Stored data
++++

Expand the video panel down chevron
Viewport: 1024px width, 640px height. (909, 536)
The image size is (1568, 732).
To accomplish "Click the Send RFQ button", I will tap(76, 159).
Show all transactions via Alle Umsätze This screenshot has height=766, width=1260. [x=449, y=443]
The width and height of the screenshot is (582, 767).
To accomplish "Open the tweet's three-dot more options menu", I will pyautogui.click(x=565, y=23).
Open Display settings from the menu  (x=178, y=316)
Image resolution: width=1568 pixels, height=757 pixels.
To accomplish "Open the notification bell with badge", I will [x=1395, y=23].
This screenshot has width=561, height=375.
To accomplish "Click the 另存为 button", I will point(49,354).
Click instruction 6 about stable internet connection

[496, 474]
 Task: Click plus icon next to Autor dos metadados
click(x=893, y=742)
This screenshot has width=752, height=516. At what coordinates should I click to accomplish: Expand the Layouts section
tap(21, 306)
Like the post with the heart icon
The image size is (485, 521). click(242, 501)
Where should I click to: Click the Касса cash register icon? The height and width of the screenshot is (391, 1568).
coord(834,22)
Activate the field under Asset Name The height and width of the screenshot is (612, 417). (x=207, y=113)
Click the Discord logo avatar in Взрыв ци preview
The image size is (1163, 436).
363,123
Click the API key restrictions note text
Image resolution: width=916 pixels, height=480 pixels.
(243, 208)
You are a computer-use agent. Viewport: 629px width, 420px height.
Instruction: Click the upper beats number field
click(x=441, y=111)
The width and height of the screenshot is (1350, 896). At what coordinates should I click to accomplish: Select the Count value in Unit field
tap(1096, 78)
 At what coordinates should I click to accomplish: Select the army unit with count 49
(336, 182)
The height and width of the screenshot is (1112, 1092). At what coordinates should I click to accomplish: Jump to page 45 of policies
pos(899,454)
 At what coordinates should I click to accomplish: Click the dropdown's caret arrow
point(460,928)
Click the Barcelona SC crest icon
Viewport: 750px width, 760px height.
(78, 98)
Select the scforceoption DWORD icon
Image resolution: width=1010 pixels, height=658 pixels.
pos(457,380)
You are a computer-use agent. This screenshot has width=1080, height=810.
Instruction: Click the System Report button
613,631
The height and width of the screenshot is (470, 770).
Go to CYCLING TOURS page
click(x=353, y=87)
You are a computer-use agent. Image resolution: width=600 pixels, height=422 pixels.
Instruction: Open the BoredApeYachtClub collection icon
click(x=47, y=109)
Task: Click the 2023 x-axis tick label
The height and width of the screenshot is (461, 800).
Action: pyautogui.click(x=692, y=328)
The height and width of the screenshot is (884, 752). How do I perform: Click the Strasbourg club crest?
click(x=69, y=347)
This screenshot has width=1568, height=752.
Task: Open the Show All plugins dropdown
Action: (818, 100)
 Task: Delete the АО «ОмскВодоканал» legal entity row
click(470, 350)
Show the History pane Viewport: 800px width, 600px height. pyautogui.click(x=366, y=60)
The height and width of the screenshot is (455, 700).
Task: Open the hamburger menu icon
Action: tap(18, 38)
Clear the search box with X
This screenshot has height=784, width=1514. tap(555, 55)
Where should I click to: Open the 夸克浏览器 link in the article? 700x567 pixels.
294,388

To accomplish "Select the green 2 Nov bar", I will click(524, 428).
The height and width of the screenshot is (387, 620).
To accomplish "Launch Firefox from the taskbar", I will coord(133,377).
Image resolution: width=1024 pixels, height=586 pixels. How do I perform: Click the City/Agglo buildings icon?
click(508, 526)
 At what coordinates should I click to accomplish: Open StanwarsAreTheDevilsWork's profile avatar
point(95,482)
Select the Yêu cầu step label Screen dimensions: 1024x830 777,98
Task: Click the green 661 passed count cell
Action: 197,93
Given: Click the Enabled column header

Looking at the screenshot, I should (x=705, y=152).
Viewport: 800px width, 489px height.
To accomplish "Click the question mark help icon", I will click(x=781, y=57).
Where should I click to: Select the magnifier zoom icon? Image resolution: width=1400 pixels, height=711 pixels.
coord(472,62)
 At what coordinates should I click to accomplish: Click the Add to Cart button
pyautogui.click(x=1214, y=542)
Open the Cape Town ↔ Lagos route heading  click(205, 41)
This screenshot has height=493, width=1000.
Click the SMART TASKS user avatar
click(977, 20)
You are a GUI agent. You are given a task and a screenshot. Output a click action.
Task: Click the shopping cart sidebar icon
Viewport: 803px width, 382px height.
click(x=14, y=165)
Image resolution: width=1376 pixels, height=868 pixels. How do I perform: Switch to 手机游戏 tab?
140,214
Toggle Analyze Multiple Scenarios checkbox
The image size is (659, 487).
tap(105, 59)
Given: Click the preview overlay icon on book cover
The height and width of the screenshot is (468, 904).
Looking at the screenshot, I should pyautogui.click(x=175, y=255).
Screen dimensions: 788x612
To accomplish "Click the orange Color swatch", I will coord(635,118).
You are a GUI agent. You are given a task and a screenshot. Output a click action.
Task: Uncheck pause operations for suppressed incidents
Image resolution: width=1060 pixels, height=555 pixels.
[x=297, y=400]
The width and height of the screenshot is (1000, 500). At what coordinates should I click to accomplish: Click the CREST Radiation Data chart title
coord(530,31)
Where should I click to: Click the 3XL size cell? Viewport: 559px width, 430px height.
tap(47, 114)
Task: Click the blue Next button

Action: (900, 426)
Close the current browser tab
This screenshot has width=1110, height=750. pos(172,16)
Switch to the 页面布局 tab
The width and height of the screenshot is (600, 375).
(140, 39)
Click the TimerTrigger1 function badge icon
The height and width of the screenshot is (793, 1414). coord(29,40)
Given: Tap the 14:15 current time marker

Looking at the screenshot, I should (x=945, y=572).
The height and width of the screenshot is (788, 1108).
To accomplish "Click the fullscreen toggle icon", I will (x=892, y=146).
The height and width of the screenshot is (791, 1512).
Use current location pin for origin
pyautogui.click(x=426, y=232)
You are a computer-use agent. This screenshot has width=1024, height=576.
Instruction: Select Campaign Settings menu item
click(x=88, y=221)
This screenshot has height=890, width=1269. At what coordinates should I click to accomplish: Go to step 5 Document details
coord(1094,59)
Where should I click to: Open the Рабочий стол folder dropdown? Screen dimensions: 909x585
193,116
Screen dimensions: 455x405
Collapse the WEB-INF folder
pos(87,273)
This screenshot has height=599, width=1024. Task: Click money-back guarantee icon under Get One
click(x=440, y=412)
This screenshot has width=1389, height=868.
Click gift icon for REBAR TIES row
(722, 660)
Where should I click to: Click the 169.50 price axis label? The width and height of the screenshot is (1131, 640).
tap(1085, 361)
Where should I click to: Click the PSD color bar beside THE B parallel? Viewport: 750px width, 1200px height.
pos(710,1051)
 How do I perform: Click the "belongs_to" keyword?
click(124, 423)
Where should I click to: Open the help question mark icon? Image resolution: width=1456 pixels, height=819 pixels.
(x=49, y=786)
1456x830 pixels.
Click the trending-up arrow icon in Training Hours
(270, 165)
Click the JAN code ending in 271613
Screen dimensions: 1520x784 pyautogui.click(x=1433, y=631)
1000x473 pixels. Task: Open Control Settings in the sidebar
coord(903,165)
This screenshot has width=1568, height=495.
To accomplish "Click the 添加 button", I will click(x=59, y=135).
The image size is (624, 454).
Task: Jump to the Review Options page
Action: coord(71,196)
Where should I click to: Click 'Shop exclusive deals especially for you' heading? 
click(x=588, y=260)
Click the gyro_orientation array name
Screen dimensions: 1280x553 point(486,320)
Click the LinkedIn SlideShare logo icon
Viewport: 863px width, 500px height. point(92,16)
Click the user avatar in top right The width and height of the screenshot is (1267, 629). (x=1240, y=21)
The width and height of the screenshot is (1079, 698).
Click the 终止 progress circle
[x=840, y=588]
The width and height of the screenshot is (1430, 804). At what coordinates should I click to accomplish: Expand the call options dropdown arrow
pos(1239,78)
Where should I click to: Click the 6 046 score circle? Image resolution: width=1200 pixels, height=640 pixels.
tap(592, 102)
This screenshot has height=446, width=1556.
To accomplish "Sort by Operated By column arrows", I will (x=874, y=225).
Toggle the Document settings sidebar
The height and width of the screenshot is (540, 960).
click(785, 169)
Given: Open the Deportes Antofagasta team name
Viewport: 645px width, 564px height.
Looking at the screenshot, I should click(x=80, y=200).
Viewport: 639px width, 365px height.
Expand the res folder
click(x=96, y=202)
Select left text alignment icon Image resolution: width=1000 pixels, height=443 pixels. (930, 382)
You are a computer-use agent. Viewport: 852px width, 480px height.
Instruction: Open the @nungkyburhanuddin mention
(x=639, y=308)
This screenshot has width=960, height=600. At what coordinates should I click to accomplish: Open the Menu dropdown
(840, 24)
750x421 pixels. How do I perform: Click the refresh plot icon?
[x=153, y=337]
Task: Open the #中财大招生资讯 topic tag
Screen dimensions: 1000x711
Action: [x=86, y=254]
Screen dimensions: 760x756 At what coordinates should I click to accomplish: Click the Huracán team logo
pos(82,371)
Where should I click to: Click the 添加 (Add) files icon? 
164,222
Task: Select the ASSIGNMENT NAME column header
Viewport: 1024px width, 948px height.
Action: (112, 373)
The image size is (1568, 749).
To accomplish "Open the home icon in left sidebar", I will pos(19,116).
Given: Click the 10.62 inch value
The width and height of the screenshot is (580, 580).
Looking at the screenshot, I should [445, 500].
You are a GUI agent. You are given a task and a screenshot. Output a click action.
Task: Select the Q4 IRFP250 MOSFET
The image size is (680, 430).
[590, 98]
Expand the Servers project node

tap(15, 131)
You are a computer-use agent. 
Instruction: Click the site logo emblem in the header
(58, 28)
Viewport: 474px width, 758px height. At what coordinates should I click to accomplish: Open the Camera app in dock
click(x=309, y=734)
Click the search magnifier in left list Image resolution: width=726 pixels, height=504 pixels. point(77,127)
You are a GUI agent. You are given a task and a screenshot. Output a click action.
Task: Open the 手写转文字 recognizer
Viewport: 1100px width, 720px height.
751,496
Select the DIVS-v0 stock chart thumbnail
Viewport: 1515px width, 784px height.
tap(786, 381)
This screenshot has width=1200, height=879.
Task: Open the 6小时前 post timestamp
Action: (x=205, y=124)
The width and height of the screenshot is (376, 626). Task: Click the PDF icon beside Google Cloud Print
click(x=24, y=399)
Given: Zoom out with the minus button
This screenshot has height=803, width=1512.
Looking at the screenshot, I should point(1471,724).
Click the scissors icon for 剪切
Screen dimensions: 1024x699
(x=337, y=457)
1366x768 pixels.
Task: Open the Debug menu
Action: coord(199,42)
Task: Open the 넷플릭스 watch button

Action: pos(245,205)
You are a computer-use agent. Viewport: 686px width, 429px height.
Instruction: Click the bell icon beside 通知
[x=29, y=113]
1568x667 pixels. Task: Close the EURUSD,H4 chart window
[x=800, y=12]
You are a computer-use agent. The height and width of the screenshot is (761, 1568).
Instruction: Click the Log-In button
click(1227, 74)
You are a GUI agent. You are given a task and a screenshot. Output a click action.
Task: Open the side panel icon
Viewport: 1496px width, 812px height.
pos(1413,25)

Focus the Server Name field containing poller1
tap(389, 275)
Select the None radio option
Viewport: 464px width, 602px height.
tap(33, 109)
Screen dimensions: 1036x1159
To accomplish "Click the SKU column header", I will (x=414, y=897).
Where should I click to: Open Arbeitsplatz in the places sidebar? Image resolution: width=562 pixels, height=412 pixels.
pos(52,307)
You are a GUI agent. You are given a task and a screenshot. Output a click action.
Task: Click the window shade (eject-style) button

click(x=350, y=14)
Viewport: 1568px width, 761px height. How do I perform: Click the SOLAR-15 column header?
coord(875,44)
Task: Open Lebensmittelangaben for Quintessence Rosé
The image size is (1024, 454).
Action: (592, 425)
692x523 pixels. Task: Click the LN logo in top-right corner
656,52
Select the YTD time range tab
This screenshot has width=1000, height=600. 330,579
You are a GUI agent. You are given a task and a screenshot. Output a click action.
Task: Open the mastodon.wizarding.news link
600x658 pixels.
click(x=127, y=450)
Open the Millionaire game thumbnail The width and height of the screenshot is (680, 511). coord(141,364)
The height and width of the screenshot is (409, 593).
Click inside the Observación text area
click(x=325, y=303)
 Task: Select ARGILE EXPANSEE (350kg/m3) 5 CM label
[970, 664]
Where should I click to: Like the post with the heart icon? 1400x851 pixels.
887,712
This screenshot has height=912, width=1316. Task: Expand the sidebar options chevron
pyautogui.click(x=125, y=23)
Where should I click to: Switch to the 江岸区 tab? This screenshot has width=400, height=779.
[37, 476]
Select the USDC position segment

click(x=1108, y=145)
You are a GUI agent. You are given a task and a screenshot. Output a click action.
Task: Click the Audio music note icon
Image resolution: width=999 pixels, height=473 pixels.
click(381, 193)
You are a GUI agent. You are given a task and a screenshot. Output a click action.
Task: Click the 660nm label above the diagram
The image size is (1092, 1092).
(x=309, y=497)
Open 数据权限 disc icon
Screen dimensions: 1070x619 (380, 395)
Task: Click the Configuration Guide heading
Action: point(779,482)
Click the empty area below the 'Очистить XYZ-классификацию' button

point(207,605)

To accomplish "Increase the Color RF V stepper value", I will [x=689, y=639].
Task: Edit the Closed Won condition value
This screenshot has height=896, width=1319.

++++

EXERCISE
Every line above from the line with "Instruction: Click the bell icon beside 通知" to the line with "Task: Open Lebensmittelangaben", inclusive, must be returned exactly; no other line belongs in the reply.

SOLUTION FOR THIS EXERCISE
Instruction: Click the bell icon beside 通知
[x=29, y=113]
1568x667 pixels. Task: Close the EURUSD,H4 chart window
[x=800, y=12]
You are a computer-use agent. The height and width of the screenshot is (761, 1568).
Instruction: Click the Log-In button
click(1227, 74)
You are a GUI agent. You are given a task and a screenshot. Output a click action.
Task: Open the side panel icon
Viewport: 1496px width, 812px height.
pos(1413,25)

Focus the Server Name field containing poller1
tap(389, 275)
Select the None radio option
Viewport: 464px width, 602px height.
tap(33, 109)
Screen dimensions: 1036x1159
To accomplish "Click the SKU column header", I will (x=414, y=897).
Where should I click to: Open Arbeitsplatz in the places sidebar? Image resolution: width=562 pixels, height=412 pixels.
pos(52,307)
You are a GUI agent. You are given a task and a screenshot. Output a click action.
Task: Click the window shade (eject-style) button

click(x=350, y=14)
Viewport: 1568px width, 761px height. How do I perform: Click the SOLAR-15 column header?
coord(875,44)
Task: Open Lebensmittelangaben for Quintessence Rosé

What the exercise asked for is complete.